● **EXERCISE DESCRIPTION**
The data below should be duplicated in full, unchanged.

(Stored records)
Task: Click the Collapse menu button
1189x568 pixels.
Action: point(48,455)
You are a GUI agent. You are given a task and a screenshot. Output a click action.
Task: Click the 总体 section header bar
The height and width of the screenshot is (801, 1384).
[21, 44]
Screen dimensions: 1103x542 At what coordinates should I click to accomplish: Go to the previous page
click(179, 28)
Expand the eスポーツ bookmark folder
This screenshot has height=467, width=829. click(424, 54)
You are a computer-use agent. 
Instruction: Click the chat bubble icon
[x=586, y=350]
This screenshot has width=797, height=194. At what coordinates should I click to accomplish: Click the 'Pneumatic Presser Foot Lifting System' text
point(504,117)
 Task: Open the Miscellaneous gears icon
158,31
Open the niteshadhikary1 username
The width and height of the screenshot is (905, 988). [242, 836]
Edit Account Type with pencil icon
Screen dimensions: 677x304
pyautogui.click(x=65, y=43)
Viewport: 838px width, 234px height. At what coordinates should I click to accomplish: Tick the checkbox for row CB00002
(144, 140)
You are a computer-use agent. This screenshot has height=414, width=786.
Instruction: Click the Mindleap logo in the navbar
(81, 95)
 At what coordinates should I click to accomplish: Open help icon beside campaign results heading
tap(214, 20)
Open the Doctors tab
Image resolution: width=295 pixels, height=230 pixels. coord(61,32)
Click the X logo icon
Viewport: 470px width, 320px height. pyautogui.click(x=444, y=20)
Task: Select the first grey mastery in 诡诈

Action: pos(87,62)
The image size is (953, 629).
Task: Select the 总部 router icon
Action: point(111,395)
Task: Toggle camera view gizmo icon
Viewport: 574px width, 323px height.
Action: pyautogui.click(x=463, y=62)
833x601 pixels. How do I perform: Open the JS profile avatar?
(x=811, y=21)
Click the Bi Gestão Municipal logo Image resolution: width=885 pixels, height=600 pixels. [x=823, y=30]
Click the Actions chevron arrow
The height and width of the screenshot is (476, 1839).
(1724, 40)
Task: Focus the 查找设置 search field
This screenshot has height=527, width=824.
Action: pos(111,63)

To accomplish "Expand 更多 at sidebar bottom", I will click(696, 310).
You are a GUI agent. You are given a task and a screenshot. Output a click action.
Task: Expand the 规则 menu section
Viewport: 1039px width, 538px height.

● **WRITTEN RESPONSE**
Task: Click the Collapse menu button
1189x568 pixels.
Action: point(48,455)
You are a GUI agent. You are given a task and a screenshot. Output a click action.
Task: Click the 总体 section header bar
The height and width of the screenshot is (801, 1384).
[21, 44]
Screen dimensions: 1103x542 At what coordinates should I click to accomplish: Go to the previous page
click(179, 28)
Expand the eスポーツ bookmark folder
This screenshot has height=467, width=829. click(424, 54)
You are a computer-use agent. 
Instruction: Click the chat bubble icon
[x=586, y=350]
This screenshot has width=797, height=194. At what coordinates should I click to accomplish: Click the 'Pneumatic Presser Foot Lifting System' text
point(504,117)
 Task: Open the Miscellaneous gears icon
158,31
Open the niteshadhikary1 username
The width and height of the screenshot is (905, 988). [242, 836]
Edit Account Type with pencil icon
Screen dimensions: 677x304
pyautogui.click(x=65, y=43)
Viewport: 838px width, 234px height. At what coordinates should I click to accomplish: Tick the checkbox for row CB00002
(144, 140)
You are a computer-use agent. This screenshot has height=414, width=786.
Instruction: Click the Mindleap logo in the navbar
(81, 95)
 At what coordinates should I click to accomplish: Open help icon beside campaign results heading
tap(214, 20)
Open the Doctors tab
Image resolution: width=295 pixels, height=230 pixels. coord(61,32)
Click the X logo icon
Viewport: 470px width, 320px height. pyautogui.click(x=444, y=20)
Task: Select the first grey mastery in 诡诈

Action: pos(87,62)
The image size is (953, 629).
Task: Select the 总部 router icon
Action: point(111,395)
Task: Toggle camera view gizmo icon
Viewport: 574px width, 323px height.
Action: pyautogui.click(x=463, y=62)
833x601 pixels. How do I perform: Open the JS profile avatar?
(x=811, y=21)
Click the Bi Gestão Municipal logo Image resolution: width=885 pixels, height=600 pixels. [x=823, y=30]
Click the Actions chevron arrow
The height and width of the screenshot is (476, 1839).
(1724, 40)
Task: Focus the 查找设置 search field
This screenshot has height=527, width=824.
Action: pos(111,63)

To accomplish "Expand 更多 at sidebar bottom", I will click(696, 310).
You are a GUI agent. You are given a task and a screenshot. Output a click action.
Task: Expand the 规则 menu section
Viewport: 1039px width, 538px height.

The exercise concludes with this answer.